"Fact-checking" software for understanding the world in which we live
Ioana Manolescu, Research Director at Inria Saclay – Ile-de-France Research Centre, heads the OAK team, a joint team with Université Paris-Sud. She is currently working on a tool for deciphering content: "An application for rooting out the fibs told by politicians?" as headlined by the paper Ouest France in an article published on Thursday, 3 September 2015.
Here we take a look back at Ioana Manolescu's career and at how this ambitious project came into being.
You are the lead of the OAK research team, what are you working on?
IM: We are working on optimising management of huge amounts of complex data through the design of new and better tools.
Today's society produces more and more digital data whereas 40 years ago, databases were only used for bank data. In the 1960s, bank accounts were the first mass public application of computer data. In particular, computerisation made it possible to create electronic payment cards.
Now however, electronic data is used in very many areas of life. A search could be used to find out how many times a month you write to your parents, or who you spend the most time with on Skype.

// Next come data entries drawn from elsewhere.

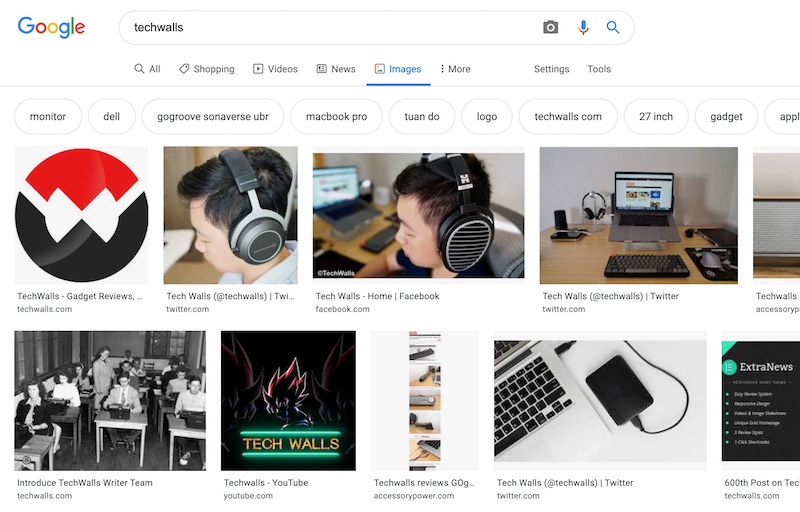Open the Shopping results tab
800x512 pixels.
click(206, 69)
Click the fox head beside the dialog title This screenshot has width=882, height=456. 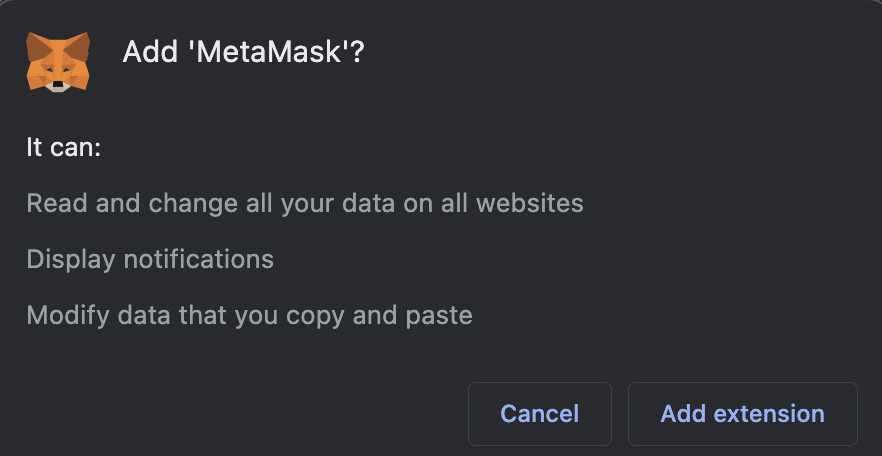[58, 61]
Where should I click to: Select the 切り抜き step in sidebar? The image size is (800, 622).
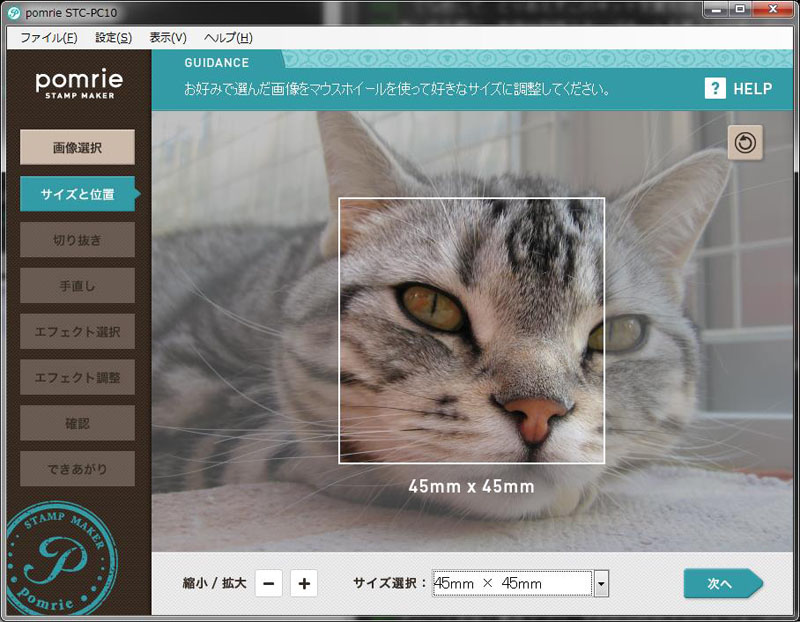[76, 240]
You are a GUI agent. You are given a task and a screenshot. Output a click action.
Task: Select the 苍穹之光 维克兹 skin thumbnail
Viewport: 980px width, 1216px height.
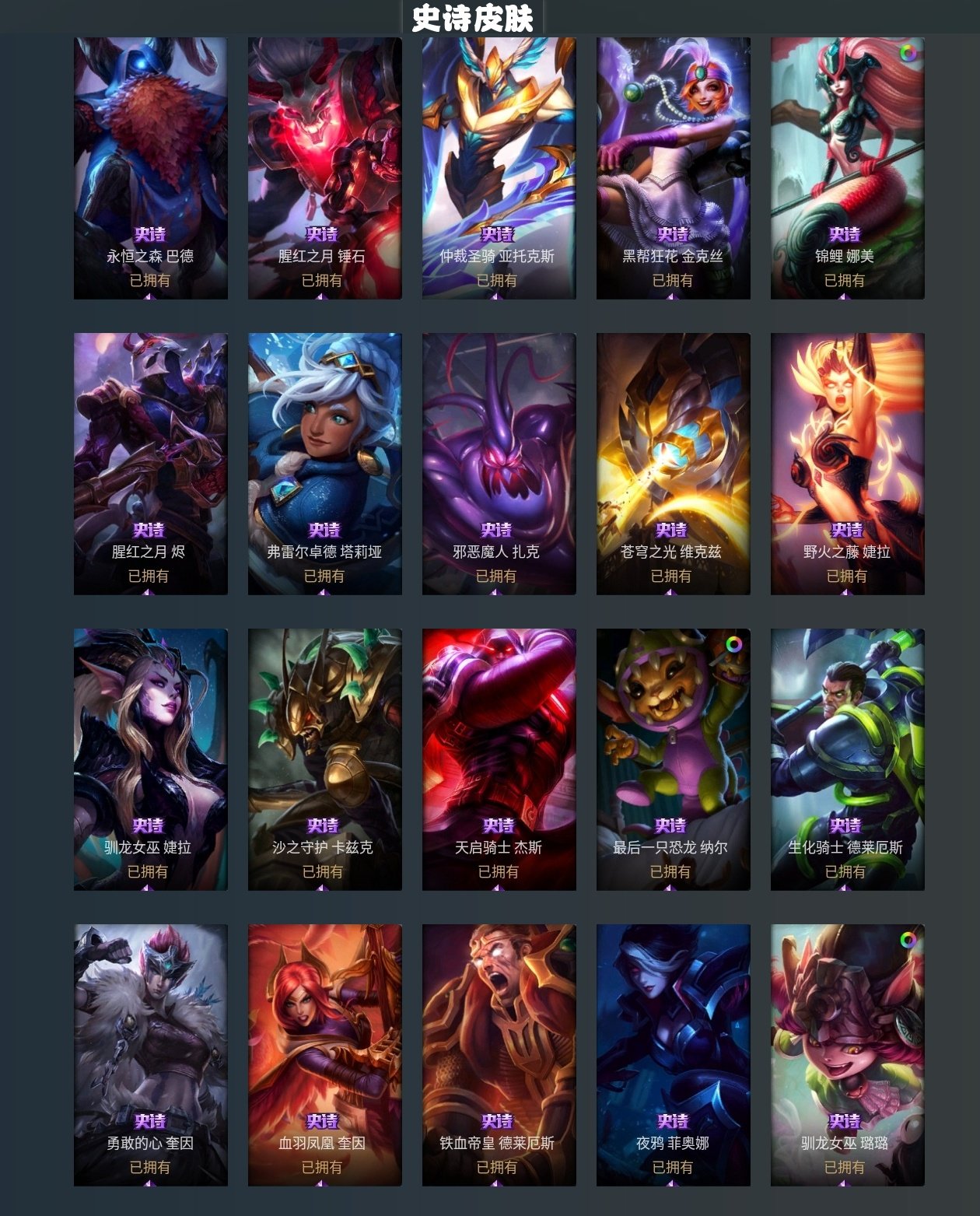(x=673, y=464)

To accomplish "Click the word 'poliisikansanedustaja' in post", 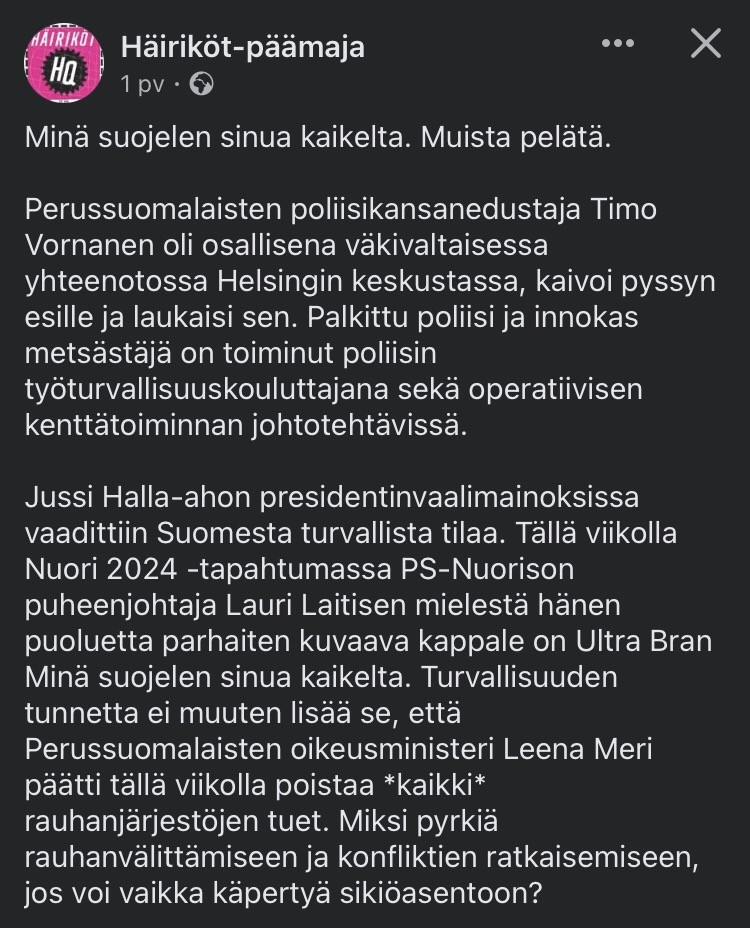I will tap(435, 210).
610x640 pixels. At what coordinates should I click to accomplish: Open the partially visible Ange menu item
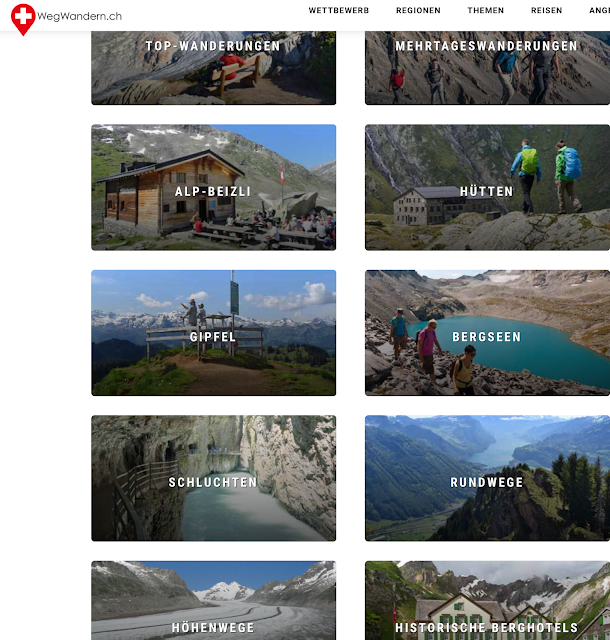pyautogui.click(x=599, y=10)
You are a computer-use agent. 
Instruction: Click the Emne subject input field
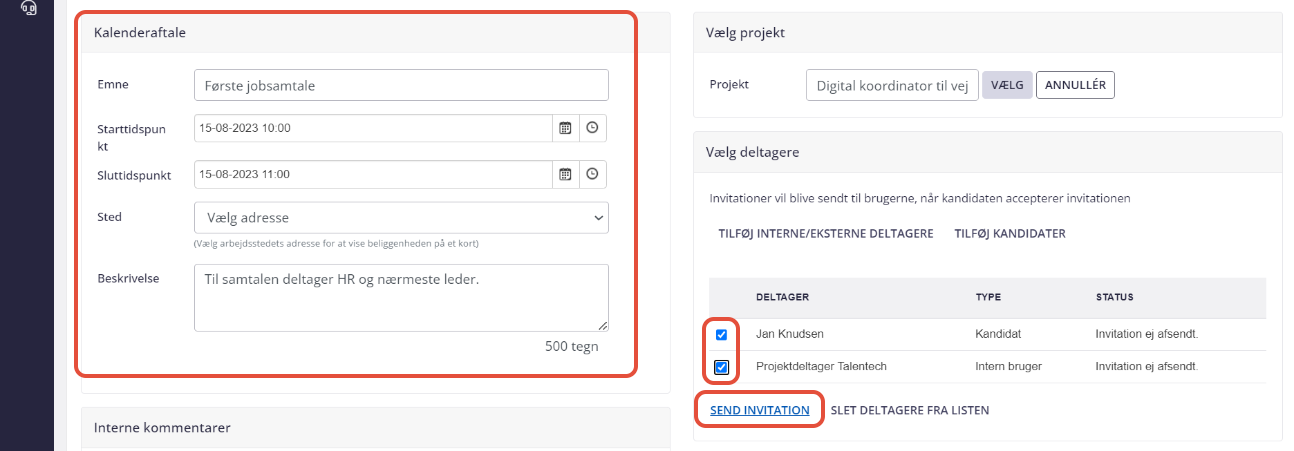[401, 85]
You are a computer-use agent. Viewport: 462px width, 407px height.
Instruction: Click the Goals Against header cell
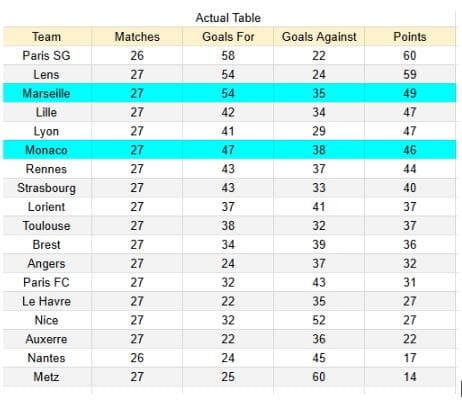pyautogui.click(x=319, y=37)
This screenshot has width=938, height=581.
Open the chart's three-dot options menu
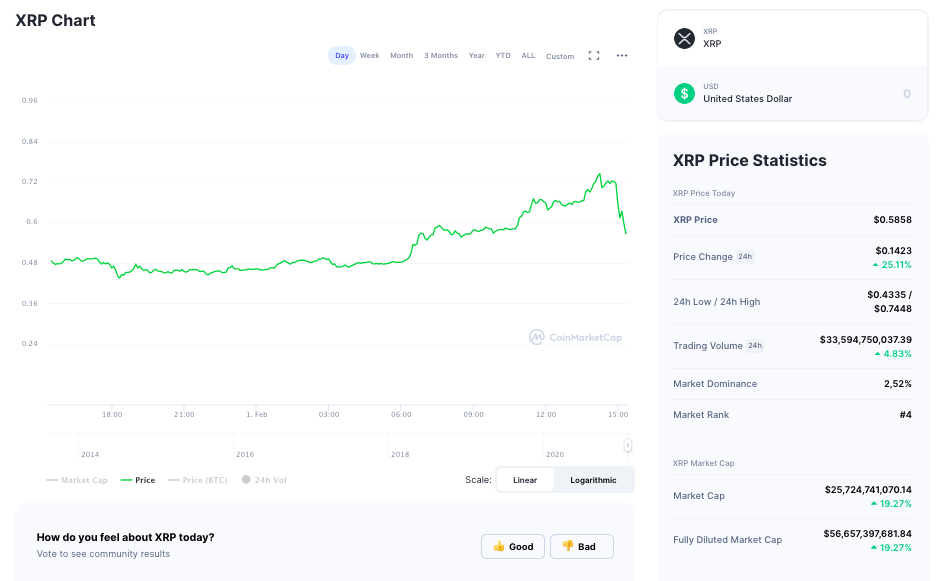click(622, 56)
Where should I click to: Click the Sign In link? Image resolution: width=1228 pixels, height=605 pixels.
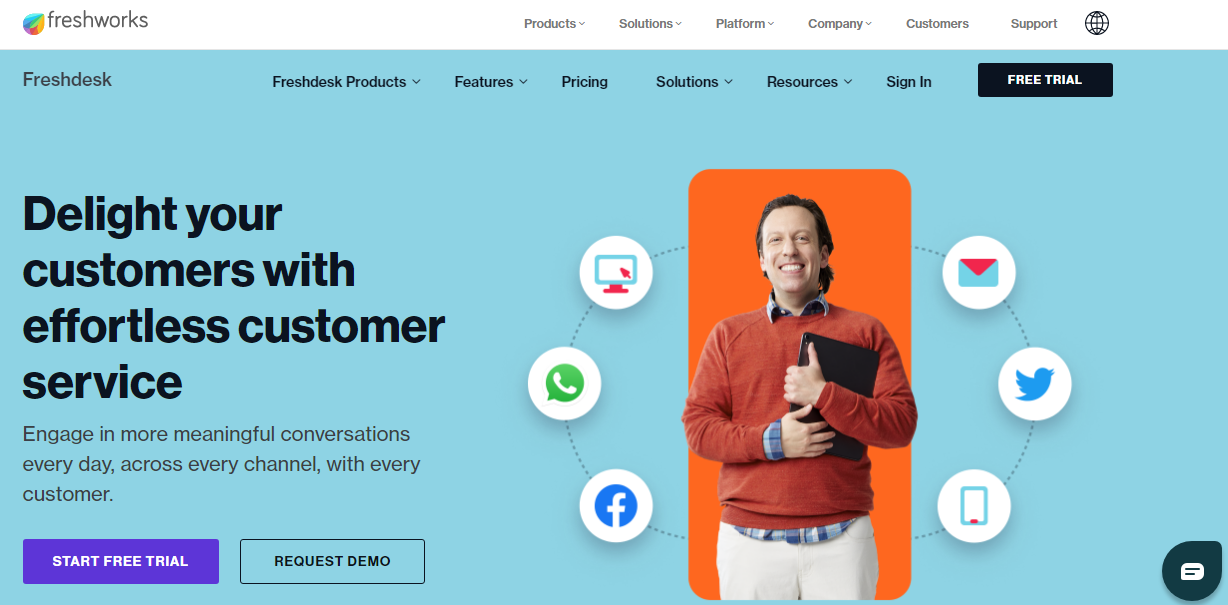pyautogui.click(x=909, y=82)
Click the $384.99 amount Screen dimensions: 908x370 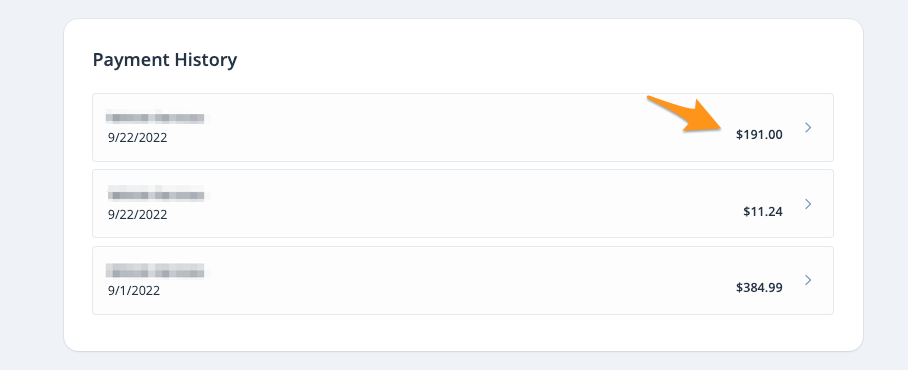759,288
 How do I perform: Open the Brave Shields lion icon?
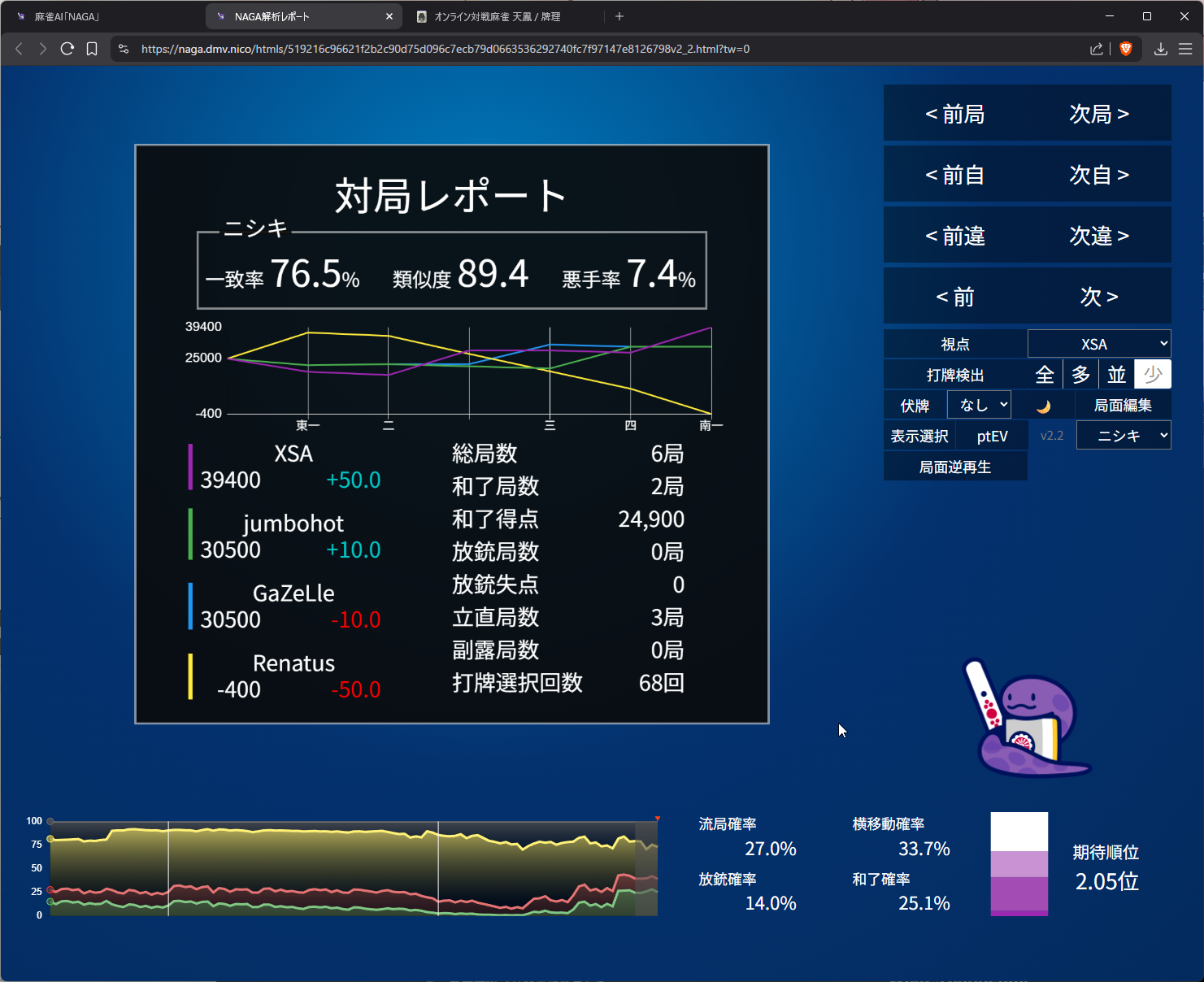click(1126, 49)
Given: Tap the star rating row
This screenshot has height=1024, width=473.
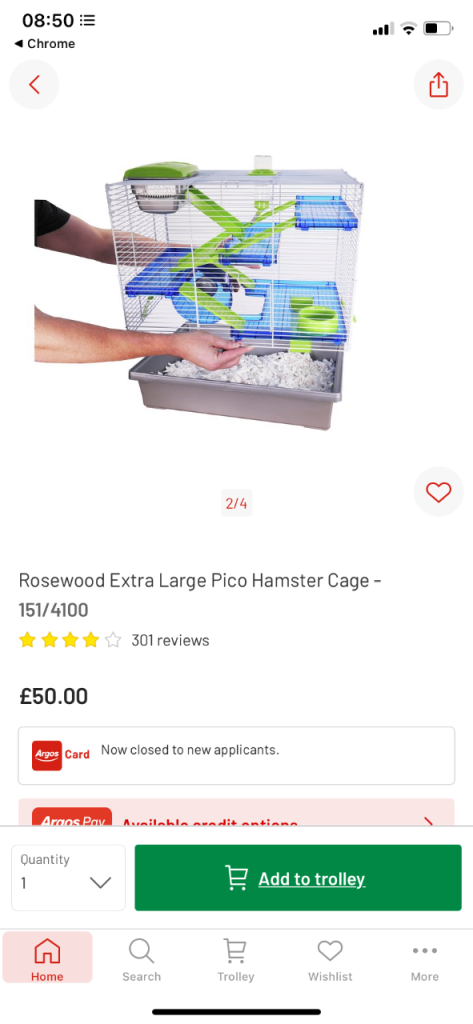Looking at the screenshot, I should click(70, 640).
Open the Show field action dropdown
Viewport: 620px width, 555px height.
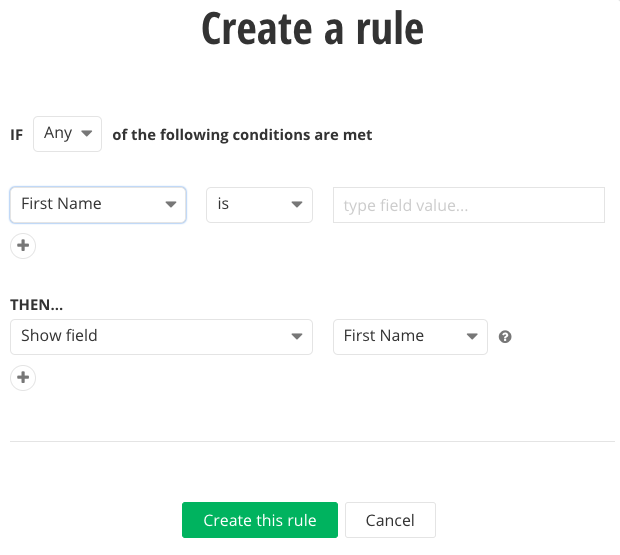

These new data do not have the same format as the data we were used to processing over the last 40 years, so we need new tools to manage these new data. Furthermore, there is much more data and they are more complex.
How did this project to design fact-checking software come about?
IM: It goes back quite a long way and for me, it started in 2012, the year that election campaigns were held in France and in the United States. At the time, groups of people started working on what we call "fact checking". Traditionally, this is what journalists do when they need to ensure that they do not publish factual errors or interpretations that could mislead the reader.
In 2012, associations and collectives started doing fact checking based on the statements made by public figures. They were good people, funded by private groups, whose aim was to see political discourse become clearer and more correct. In France, groups of journalists, mostly at Le Monde (Les Décodeurs) and Libération (Intox-Désintox) began checking and clarifying politicians' statements. Contemporary society and issues in the news are very complicated. To form an opinion on the issue of migrants, for example, or on unemployment or the effects of Monsanto pesticide, you first need to be able to understand what they are about! For me, as a database researcher, knowing that information does exist, knowing that experts publish reports and studies, knowing that information can be accessed somewhere, it is rather vexing not to personally have access to such information; the fact that information is available in electronic format on the Net is not enough to be able to access it as easily and as quickly as one might wish.
I realised in 2012 that databases could be invaluable in resolving this problem.
In concrete terms, what does the software do?
IM: There are huge amounts of data that are relevant and accessible, and to which we have a right of access. I mean Open Data. This is not personal data but data created by government departments (for example, statistics on the number of births at different maternity wards, or on farm production of such-and-such a fruit in a certain region, etc.). We imagined searching all these data and analysing them, more or less automatically, to check what is being said in public.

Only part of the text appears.